At a time when many of us are “buying local” food, how is it we have failed to notice that our spiritual food has gone rancid in transit, piped in from who-knows-where and who-knows-when? We are willing to give up efficiency of scale to buy so-called “ethical meat.” How sad that efficiency of scale is all we can think about when it comes to the preaching of God’s word. Do you really think that your video-cast speaker is more effective at preaching than Jesus was? More indispensable than Jesus?
And no, I won’t call him your pastor. That requires shepherding, something he cannot do unless he is present. Jesus preached, and then He had the little children sit on his lap. Good luck getting your video-cast speaker to do that. But we have become like the disciples. We don’t see the point of taking up the big-man’s time with trivial things like a physical hug. It’s inefficient. Mourn with those who mourn? He’s got more important things to do. We can hire somebody else to take care of that. You don’t understand. Nobody can preach like this man can.
Not even Jesus? When Jesus was the Big Man, He said we needed more workers out in the fields shepherding, preaching, healing. So He trained up disciples and sent them out. But we know better. Let’s get us a big-screen man.

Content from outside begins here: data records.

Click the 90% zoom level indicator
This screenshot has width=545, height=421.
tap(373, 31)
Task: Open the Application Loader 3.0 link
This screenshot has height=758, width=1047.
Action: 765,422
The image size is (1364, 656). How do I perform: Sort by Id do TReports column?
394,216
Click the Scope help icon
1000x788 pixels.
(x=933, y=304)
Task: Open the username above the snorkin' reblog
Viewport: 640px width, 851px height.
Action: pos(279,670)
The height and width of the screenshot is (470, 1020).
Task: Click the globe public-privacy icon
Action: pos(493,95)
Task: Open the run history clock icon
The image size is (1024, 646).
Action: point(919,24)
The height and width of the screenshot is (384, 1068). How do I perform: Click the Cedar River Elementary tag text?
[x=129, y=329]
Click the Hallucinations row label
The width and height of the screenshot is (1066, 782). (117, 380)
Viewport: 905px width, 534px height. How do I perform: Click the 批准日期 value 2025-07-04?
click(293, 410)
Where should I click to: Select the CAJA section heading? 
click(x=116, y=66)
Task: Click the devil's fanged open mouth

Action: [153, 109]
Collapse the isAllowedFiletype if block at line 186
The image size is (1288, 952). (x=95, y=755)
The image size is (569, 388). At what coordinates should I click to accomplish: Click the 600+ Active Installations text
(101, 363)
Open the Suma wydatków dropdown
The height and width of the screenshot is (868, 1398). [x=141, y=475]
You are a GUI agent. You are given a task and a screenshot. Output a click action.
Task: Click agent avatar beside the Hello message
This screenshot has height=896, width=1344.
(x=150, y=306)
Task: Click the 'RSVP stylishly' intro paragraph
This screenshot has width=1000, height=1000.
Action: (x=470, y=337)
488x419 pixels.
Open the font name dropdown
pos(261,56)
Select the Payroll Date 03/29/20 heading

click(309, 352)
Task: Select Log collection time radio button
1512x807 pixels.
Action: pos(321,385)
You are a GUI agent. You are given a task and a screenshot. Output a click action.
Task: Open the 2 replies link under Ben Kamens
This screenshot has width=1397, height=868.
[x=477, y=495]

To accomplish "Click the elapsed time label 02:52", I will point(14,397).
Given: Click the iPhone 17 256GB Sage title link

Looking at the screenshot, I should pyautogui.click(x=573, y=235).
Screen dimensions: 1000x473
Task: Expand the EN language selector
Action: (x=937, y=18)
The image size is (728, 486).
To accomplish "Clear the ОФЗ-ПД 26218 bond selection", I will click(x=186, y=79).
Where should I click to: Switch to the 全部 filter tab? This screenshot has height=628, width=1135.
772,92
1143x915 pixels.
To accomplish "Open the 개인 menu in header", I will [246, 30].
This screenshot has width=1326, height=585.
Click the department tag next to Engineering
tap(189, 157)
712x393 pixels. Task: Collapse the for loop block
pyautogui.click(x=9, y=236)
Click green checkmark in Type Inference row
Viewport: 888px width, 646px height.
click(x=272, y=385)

So you think that watching a video of a preacher is wrong? I’ve known people who don’t prefer it, but to say it’s wrong is an extreme stretch! No one is saying that they are a better preacher than Christ himself. The verse you started with hits the nail on the head: there are not enough laborers out there, so because of that sometime we need to use technology to continue it. I’ve been to start up churches before where the main pastor for that plant had so much going on trying to get the church established that he didn’t have time to write the sermon. He was in fact doing the exact opposite of what you are saying, shepherding, but not preaching. As well when the pastor is not able to go somewhere (like I’m assuming is the case with the Ethiopian church), then doing a video cast isn’t wrong like you say. God created this world with the potential for a lot of different technologies. We should use them to continue spreading the gospel, even if not every situation is ideal.
Joseph Bayly (Author)
Not at all what I said, Nate.
A fairer way to summarize would be that having your preacher be a man who refuses or can’t provide pastoral care is contrary to the pattern and teaching of Jesus.
Ok, if that’s not what your saying that’s not what your saying, but the title of your blog is “why video casting sermons is wrong”, and that is what it sounds like. I’ve never seen a church that loved doing it that way, it’s more out of necessity, but maybe you have. But as always to each his own.
Joseph Bayly (Author)
There is a difference between a church receiving their preaching via video-cast and an individual watching a video recording of a sermon.
Churches do it because they prefer it that way to the alternative. The alternative is not “no church” or even “no sermon.” The alternative is listening to a less-popular man. And one who can confront you or comfort you after the sermon.